GOP's ethics loophole: How they plan to kneecap the Office of Congressional Ethics

Republicans stepped back from their pledge to gut the OCE. That doesn't mean they plan to play nice with them

Published January 10, 2017 6:07PM (EST)

 (AP Photo/Manuel Balce Ceneta)
(AP Photo/Manuel Balce Ceneta)

When Republicans pulled back from their threat to effectively eliminate the Office of Congressional Ethics last week, it wasn't because they had a change of heart. They were just looking at a new way to go about it.

The GOP's new plan will make it harder for OCE to get documents from lawmakers when investigating ethics claims. According to the Center for Responsive Politics, a sentence inserted into a House rule change made "records created, generated or received by the congressional office of a member" the "exclusive personal property of the individual member." Meaning, "such Member … has control over such records."

This change means that congressional documents won't be considered the property of the government, but the property of individual members of Congress. And in doing so, a congressman would be able to invoke the "act of production" privilege — or, if you will, an assertion of one's Fifth Amendment rights.

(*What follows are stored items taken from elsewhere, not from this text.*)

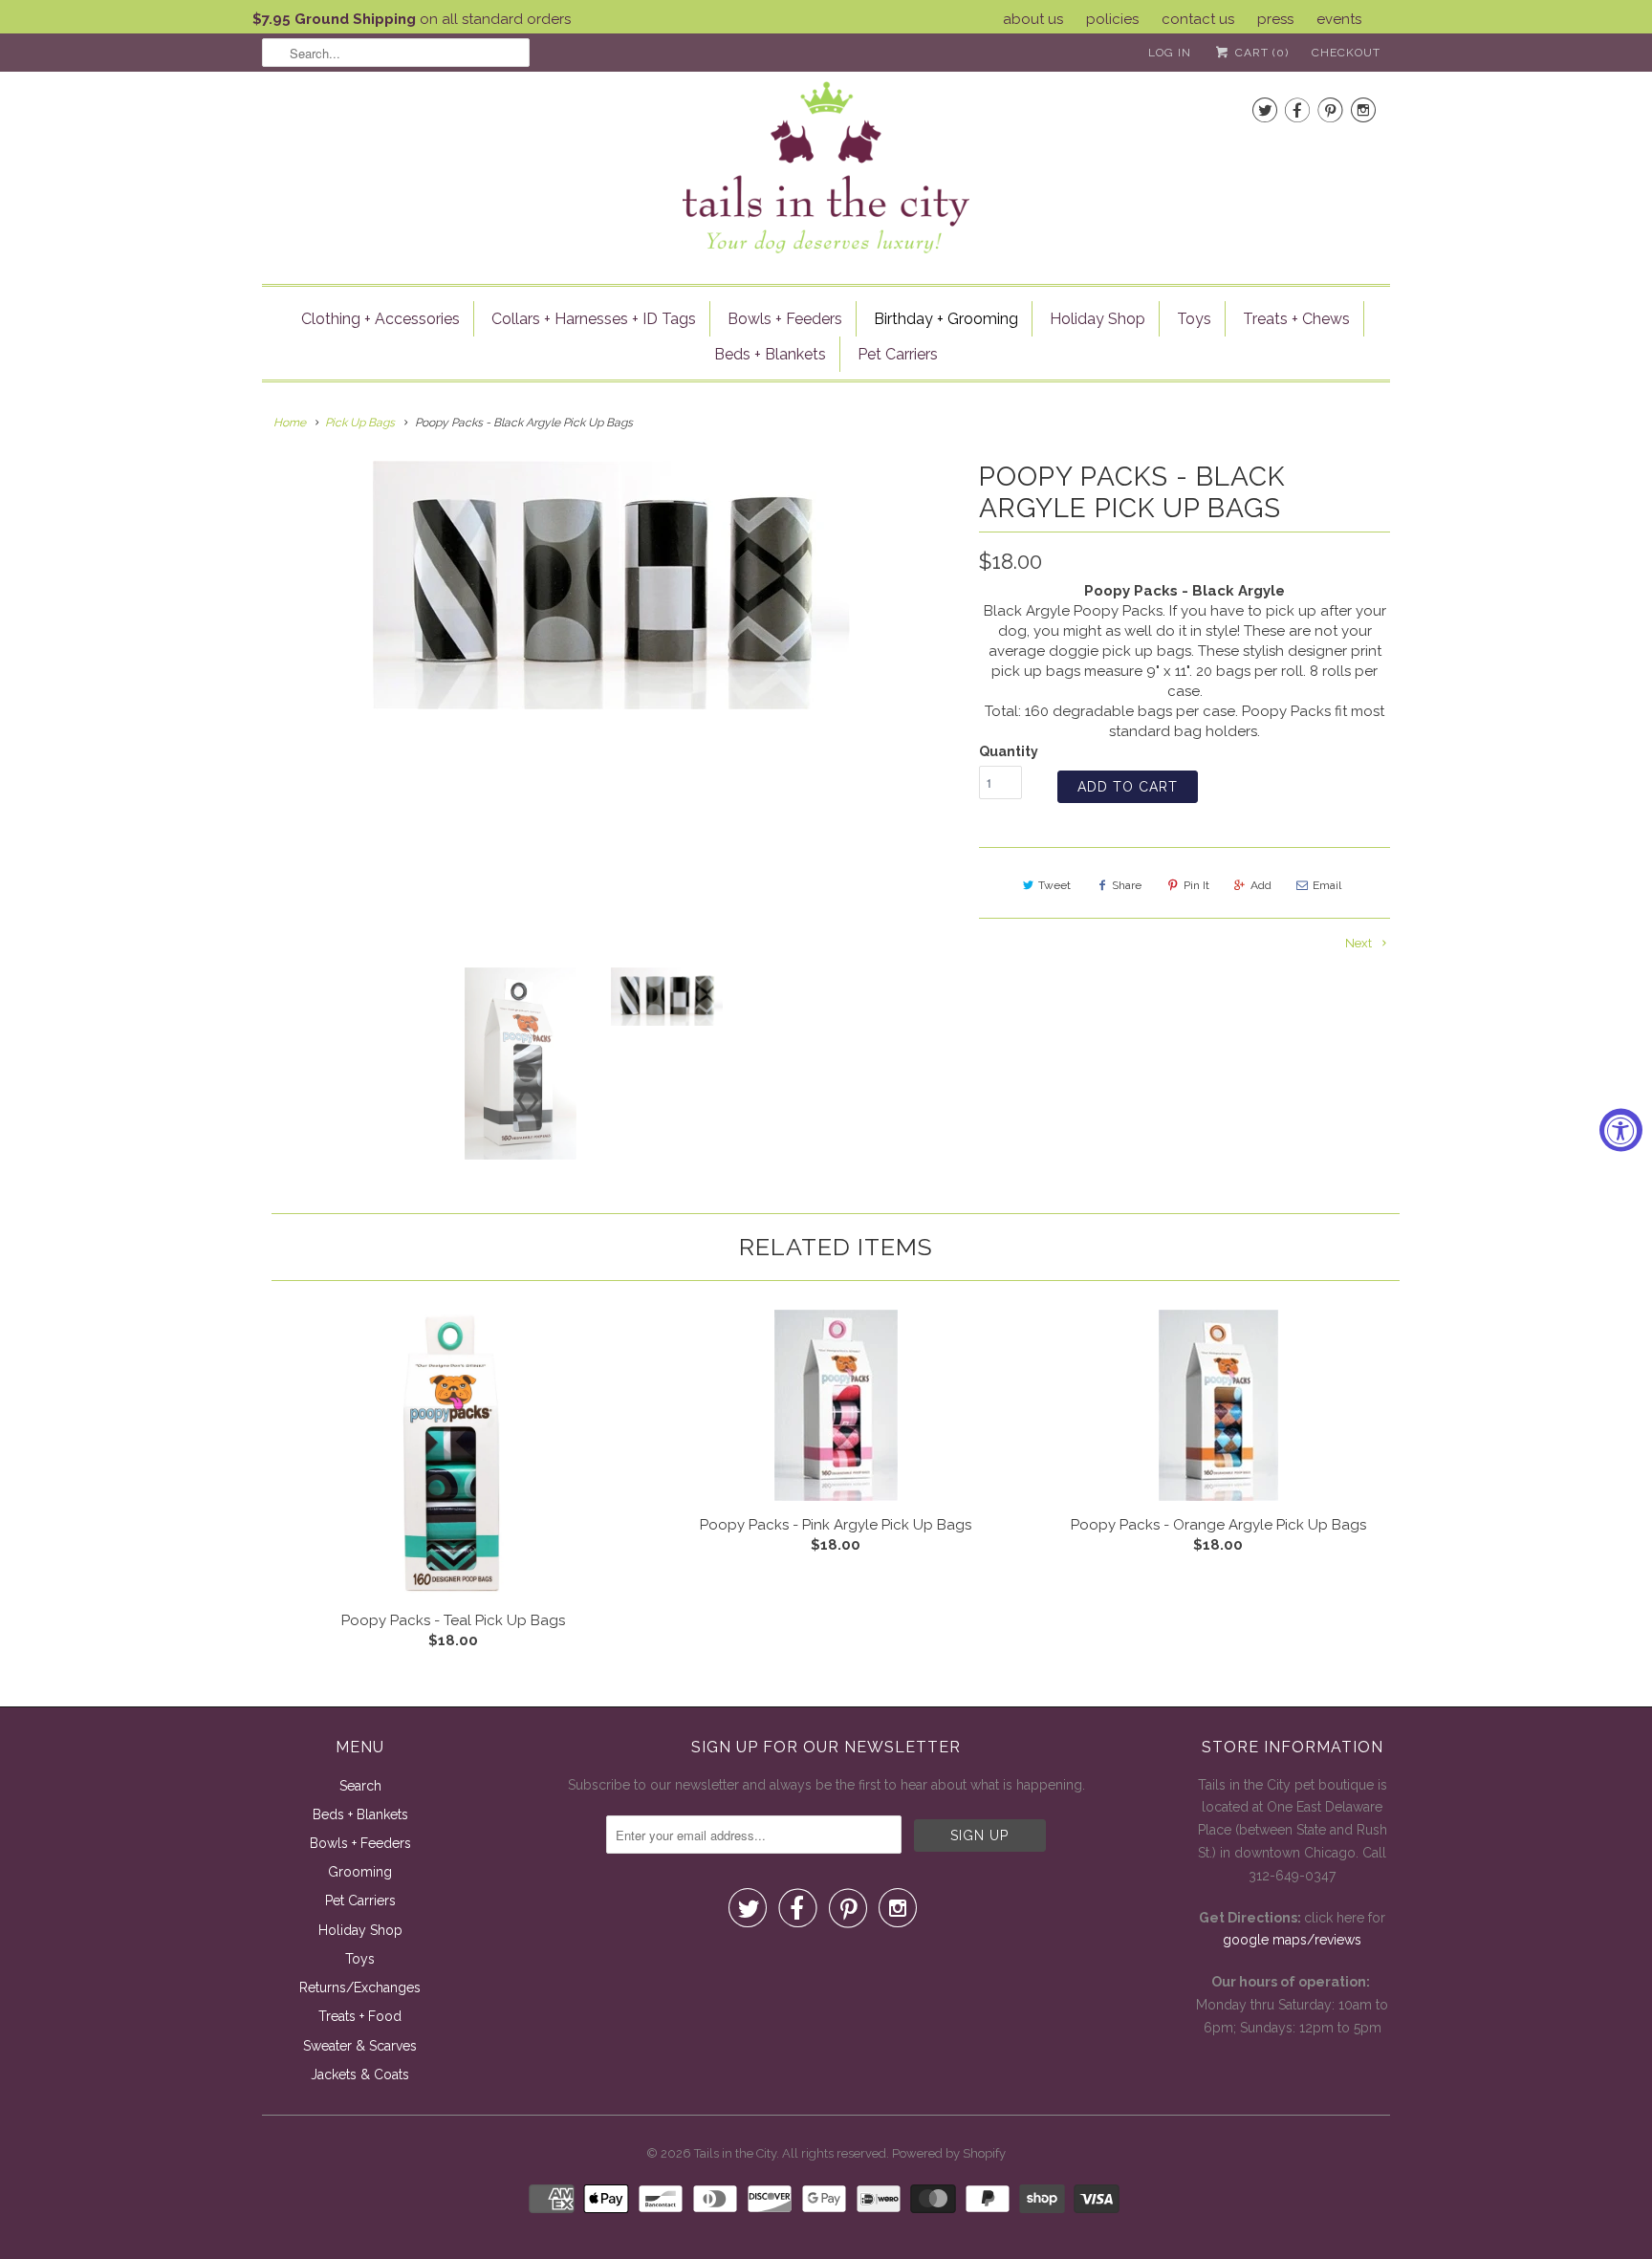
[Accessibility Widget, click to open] (1620, 1129)
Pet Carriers (898, 354)
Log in (1169, 52)
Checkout (1346, 52)
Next (1360, 943)
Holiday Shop (1097, 319)
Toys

According to CRE, this is going to be hard for prosecutors going after House members.

“It strikes me as an overreach,” said Sara Lord, a partner at Arnall Golden Gregory who used to prosecute public officials while at the Justice Department. “I think what would concern me is that it would extend the member’s right to block production of documents that would otherwise have been treated as public records or official records that belong to the government.”

Additionally, this could also put congressional staffers in a tough spot, Lord speculated.

“This could become a method of control over the possibility your staff could be cooperating in an investigation,” Lord said. “If you as a staffer produce a document,” she said, will the lawmaker throw you under the bus for violating the rule?